● **ФРАГМЕНТ ТЕКСТА**
· · · ·

Тут сразу же необходимо сказать следующее: если со значительно более поздней и тоже крепко усвоенной точки зрения в романе или, шире, в беллетристической книге можно давать некоторые сведения в беллетризованной форме (как позднее в романах Гейизе преподаются теория музыки или правила шахматной игры), то именно барочное произведение-свод весьма далеко от того, чтобы соединять и как-то совмещать в себе столь разнородные вещи, как беллетристическое повествование и передача определенных научных и прочих сведений. Для писательского сознания эпохи барокко такие задачи и не существуют по отдельности, не существуют и в своем соединении: все его мышление зиждется на радикальнейшим образом отличающихся от позднейших времен (после падения риторической системы) основаниях, на столь коренным образом отличающихся от позднейших времен представлениях о том, что и как следует делать с вещью, знаком, словом, далее — переходя в область поэтики — с формой произведения, с его построением, с повествованием и т. д., что мы на первых порах можем заключать об этом лишь косвенно, по бросающимся в глаза резко отличным показателям. Пока же можно сказать только следующее: коль скоро всякий смысловой элемент произведения мыслится как возможное начало потенциально бесконечного истолкования и комментирования, то, по всей видимости, это и способствует накоплению в произведении любых сведений, данных, любой «информации». Именно это отношение ко всякому отдельному смысловому элементу — как подлежащему осмыслению — определяет и строение целого про-изведения-свода, произведения-книги: у произведения, если угодно, поперечно-вертикальное (нелинейное) строение. Можно вообразить себе любой смысловой элемент произведения как воронку, в которую постепенно вливается все, начиная с того, что ближе, и кончая самым далеким; или, в более трагическом ключе, можно представить себе его как смерч, который всасывает в себя, в свой круговорот, все, что попадается на его пути. Тут нет никакого сознания чего-либо особо «беллетристического», и автор, ощущая себя поэтом и чувствуя в себе поэтическое призвание, руководствуется наряду со всем комплексом риторических правил горациевским «Aut prodesse volunt aut delectare poetae» (De arte poetica, 333); причем можно думать, что, не будь задана ему с давних времен эта поэтологическая максима, вынуждающая разделять «пользу» и «удовольствие», «наслаждение», автор и не стал бы различать эти стороны — настолько одинаково втянуты они в единстве смысловыявляющего процесса.

· · · ·

● **ЗАДАНИЕ 1**
Перечислите из текста о барочном произведении-своде все, о чём у писательского сознания эпохи барокко были коренным образом иные представления, «что и как следует делать».
● **ЗАДАНИЕ 2**
Изложите текст о барочном произведении-своде в двух предложениях.
● **ЗАДАНИЕ 3**
Напишите продолжение текста о барочном произведении-своде, начав сразу после его последнего предложения.

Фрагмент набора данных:
· · · ·

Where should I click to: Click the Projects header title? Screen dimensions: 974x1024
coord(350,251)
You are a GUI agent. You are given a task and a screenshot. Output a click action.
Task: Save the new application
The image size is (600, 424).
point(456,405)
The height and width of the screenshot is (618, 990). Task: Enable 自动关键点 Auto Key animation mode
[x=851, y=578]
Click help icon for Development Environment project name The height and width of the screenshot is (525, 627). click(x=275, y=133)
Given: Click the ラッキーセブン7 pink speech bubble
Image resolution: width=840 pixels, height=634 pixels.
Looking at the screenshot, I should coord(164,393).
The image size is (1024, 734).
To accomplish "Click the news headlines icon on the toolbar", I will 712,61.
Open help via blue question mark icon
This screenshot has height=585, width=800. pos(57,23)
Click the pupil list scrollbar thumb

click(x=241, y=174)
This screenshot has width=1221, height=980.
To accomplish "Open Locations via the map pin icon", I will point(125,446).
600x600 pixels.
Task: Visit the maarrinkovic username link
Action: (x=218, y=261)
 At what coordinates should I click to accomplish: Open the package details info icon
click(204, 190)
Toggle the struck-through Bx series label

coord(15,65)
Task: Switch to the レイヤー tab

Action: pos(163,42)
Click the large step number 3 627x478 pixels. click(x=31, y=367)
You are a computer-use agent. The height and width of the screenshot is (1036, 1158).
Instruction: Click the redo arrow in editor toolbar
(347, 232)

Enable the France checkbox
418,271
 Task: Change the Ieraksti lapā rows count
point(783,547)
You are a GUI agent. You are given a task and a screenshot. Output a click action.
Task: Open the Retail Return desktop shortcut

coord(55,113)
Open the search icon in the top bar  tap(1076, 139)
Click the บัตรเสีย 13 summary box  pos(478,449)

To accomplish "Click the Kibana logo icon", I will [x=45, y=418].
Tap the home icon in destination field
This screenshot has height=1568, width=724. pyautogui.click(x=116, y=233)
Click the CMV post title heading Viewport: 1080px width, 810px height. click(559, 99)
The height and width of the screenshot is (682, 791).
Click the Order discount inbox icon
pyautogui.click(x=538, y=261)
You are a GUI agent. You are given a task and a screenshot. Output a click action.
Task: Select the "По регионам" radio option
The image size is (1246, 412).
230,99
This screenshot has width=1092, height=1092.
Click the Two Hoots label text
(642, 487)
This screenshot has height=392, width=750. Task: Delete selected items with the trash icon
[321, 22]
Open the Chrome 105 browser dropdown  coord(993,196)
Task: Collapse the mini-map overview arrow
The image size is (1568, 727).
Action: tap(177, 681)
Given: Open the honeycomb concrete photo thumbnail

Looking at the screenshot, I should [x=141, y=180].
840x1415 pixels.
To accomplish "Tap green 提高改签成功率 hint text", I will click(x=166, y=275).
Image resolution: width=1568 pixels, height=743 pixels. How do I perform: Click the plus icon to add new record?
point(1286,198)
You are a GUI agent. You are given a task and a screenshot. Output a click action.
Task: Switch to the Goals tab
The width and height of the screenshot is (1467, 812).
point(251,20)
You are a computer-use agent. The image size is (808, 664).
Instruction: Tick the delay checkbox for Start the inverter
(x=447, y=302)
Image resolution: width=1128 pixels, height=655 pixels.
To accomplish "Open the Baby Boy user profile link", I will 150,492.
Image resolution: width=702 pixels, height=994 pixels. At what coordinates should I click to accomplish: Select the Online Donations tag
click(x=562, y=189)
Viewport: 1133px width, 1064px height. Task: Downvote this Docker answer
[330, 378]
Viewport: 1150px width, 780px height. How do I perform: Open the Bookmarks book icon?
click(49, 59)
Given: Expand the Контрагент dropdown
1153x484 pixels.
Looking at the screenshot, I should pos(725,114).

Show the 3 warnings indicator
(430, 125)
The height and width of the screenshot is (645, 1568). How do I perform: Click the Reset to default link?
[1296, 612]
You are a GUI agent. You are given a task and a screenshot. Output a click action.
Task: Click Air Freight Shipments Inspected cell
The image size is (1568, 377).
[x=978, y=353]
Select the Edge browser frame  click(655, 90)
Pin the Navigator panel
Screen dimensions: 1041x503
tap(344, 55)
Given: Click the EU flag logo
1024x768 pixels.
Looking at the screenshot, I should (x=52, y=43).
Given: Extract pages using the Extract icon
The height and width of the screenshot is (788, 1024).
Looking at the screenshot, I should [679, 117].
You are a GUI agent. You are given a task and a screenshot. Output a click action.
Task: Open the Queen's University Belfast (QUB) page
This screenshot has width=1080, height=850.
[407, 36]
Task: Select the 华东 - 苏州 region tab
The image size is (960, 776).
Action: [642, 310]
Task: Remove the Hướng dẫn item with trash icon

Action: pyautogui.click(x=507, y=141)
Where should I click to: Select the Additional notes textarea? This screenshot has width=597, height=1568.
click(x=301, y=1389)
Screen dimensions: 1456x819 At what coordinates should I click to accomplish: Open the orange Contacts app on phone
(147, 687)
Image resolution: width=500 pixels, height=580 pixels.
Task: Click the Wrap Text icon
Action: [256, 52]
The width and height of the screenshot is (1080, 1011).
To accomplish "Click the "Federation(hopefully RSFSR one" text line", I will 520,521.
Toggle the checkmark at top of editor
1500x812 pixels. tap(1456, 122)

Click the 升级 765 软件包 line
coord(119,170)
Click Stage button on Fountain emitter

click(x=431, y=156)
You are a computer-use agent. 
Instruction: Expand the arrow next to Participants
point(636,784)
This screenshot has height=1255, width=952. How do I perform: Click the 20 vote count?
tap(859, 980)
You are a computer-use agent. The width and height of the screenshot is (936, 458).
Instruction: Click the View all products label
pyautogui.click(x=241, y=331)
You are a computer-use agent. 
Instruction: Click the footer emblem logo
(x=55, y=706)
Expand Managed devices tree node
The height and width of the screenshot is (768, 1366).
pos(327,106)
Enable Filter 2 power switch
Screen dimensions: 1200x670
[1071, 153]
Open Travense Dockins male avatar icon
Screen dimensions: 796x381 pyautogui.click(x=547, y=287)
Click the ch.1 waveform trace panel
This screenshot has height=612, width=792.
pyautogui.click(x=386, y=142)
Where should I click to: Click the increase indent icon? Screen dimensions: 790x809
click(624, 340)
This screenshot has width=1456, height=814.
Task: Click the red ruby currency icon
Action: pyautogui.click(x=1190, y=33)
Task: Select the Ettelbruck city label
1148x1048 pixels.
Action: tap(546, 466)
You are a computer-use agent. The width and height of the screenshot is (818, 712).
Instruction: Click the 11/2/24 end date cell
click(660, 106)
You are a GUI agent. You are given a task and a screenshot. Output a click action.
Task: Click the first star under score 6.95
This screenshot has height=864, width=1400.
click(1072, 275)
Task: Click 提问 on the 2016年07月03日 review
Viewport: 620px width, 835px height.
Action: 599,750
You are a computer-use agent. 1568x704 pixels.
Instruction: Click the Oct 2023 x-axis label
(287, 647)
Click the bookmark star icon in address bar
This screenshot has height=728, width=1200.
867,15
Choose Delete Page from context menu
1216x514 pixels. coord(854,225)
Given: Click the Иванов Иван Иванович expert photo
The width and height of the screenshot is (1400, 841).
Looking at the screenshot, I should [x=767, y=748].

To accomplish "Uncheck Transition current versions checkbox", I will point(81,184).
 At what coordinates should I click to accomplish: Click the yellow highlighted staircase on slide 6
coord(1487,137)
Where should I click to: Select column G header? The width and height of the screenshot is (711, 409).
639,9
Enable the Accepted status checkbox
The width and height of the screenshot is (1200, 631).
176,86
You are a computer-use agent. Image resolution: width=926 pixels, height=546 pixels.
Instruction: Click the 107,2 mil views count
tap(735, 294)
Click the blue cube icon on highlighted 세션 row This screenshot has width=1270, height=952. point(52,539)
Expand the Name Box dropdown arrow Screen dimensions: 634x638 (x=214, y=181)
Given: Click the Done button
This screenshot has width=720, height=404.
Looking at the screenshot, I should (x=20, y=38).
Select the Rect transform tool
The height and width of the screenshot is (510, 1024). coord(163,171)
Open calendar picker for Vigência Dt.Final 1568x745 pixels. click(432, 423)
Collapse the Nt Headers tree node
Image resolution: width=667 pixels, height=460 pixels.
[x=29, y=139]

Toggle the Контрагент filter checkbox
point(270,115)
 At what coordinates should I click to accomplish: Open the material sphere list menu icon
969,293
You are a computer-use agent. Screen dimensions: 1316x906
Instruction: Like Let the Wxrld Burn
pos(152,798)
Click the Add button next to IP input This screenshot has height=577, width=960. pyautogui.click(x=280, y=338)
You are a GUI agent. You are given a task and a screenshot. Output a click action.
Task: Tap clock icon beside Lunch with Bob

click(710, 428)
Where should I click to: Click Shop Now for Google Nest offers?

· · · ·

● **ОТВЕТ 1**
Вещь, знак, слово, форма произведения, его построение, повествование.

● **ОТВЕТ 2**
Барочное произведение-свод не стремится совмещать беллетристическое повествование с передачей научных и прочих сведений: для писательского сознания той эпохи эти задачи не существовали ни по отдельности, ни в соединении. Поскольку каждый смысловой элемент мыслится как начало потенциально бесконечного истолкования, в произведении накапливаются любые сведения, его строение оказывается нелинейным, а «польза» и «удовольствие» одинаково втянуты в единый смысловыявляющий процесс.

● **ОТВЕТ 3**
Это действительно так. Насколько твердо барочные авторы позабыли о горациевском «или» (или приносить пользу, или услаждать), настолько же такое услаждающее принесение пользы твердо мыслится в рамках того, что мы назвали сейчас смысловыявляющим процессом. Разумеется, такое наименование крайне далеко от самопостижения эпохи, однако оно, во-первых, весьма четко отвечает тому, что совершается в барочных созданиях, доходя, как можно будет видеть, до мельчайших конструктивных ячеек-единиц ткани текста , которые и строятся так, чтобы осуществлялось выявление смысла; во-вторых, такой смысловыявляющий процесс происходит в рамках, которые устанавливаются так, чтобы этот процесс мог осуществляться, когда мы говорим: барочный автор создает произведение-книгу, произведение-объем, свод, — то это как раз и означает, что он прежде всего строит книгу, что он строит ее как вместилище выявляющегося в ее пределах смысла и что такая книга есть и рамка или оправа для смысла, какой выявится внутри ее, и здание такого смысла. Произведение — в какой мере можно в применение к той эпохе говорить о произведении — строится как книга, и строится насквозь, потому что, как очевидно, строительство ее вплоть до мельчайших ячеек-единиц и создание общей рамки-оправы — это, в сущности, одно и то же занятие. И притом создаваемое осмысляется так, с таким подчеркиванием этого выстраивания целого вместе с созданием всех отдельных ячеек-клеточек, что по сравнению с этим действительно не так уж важно различать пользу и наслаждение, или пользу и удовольствие и т. д. Целое обеспечивается деятельностью строительства, конечно, подчиненного смыслу, который будет тут выявляться и на который, в сторону которого так или иначе с самого начала направлен взгляд автора — строителя и конструктора. Так и получается, что целое , которое он строит, — это и сама суть дела, и рамка-оправа для сути дела.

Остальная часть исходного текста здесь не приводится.